------ RECORDS FOR THIS EXERCISE ------

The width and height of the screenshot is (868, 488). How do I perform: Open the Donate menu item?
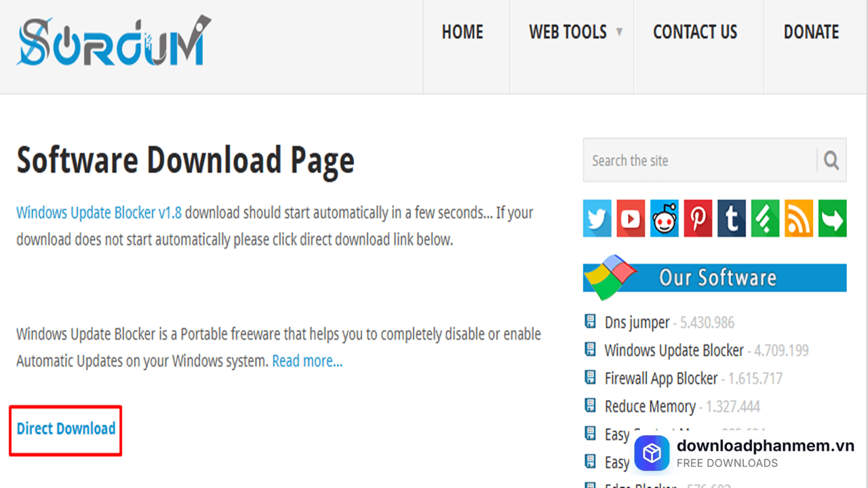click(811, 32)
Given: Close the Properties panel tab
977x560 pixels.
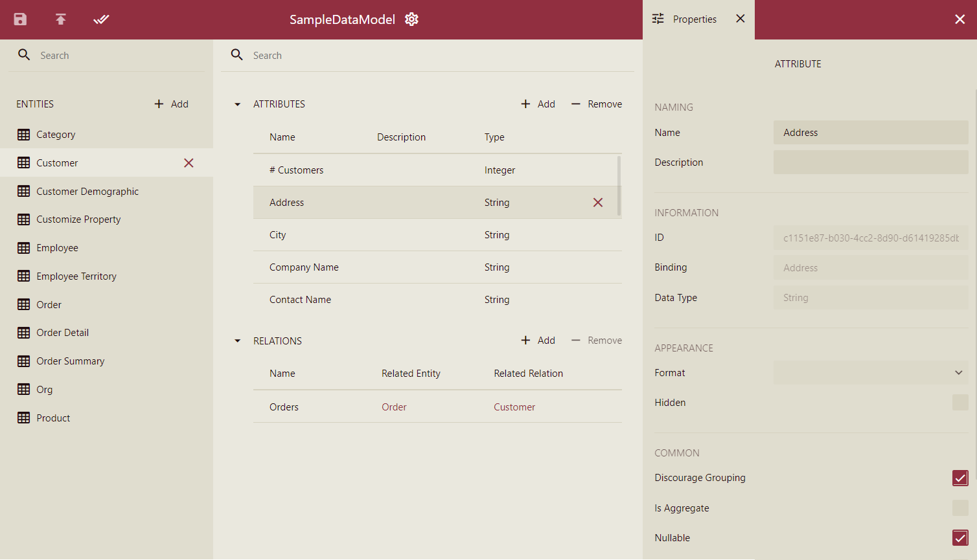Looking at the screenshot, I should (741, 19).
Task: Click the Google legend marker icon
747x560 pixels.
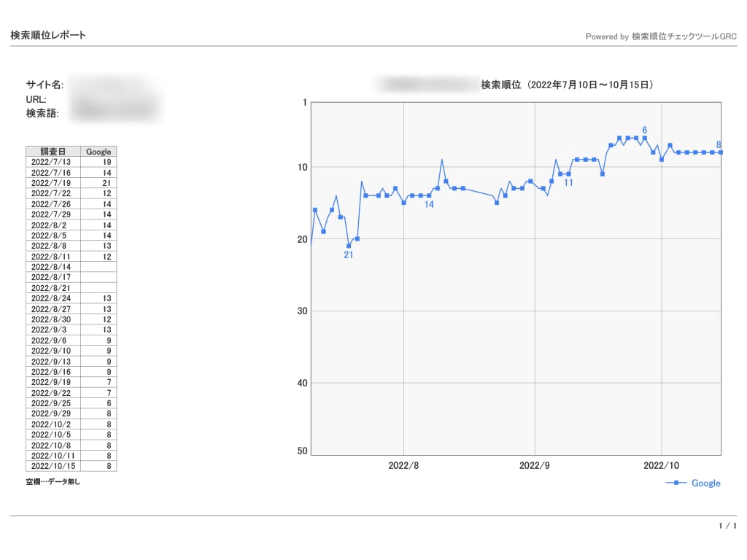Action: pyautogui.click(x=676, y=483)
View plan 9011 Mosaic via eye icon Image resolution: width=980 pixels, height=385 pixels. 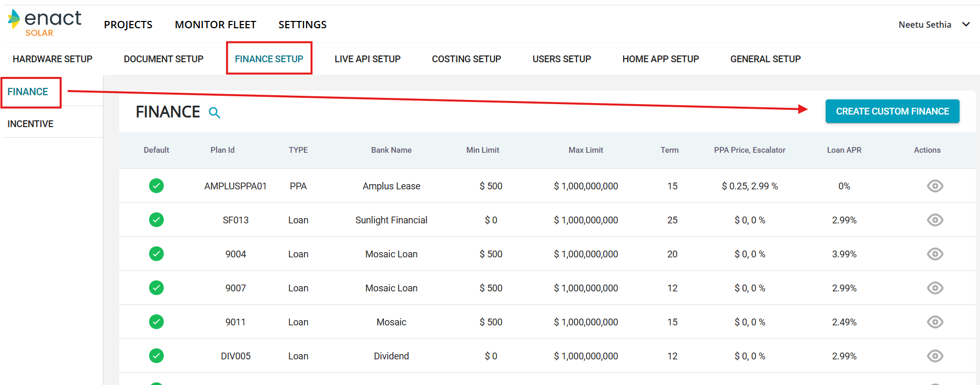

------

TASK DESCRIPTION
Given the listing above, return exactly, and only, the lines from the line with "977x560 pixels." through its final line, both included, with the pictures removed.

YOUR RESPONSE
977x560 pixels.
Looking at the screenshot, I should (741, 19).
Task: Click the Google legend marker icon
747x560 pixels.
Action: pyautogui.click(x=676, y=483)
View plan 9011 Mosaic via eye icon Image resolution: width=980 pixels, height=385 pixels. 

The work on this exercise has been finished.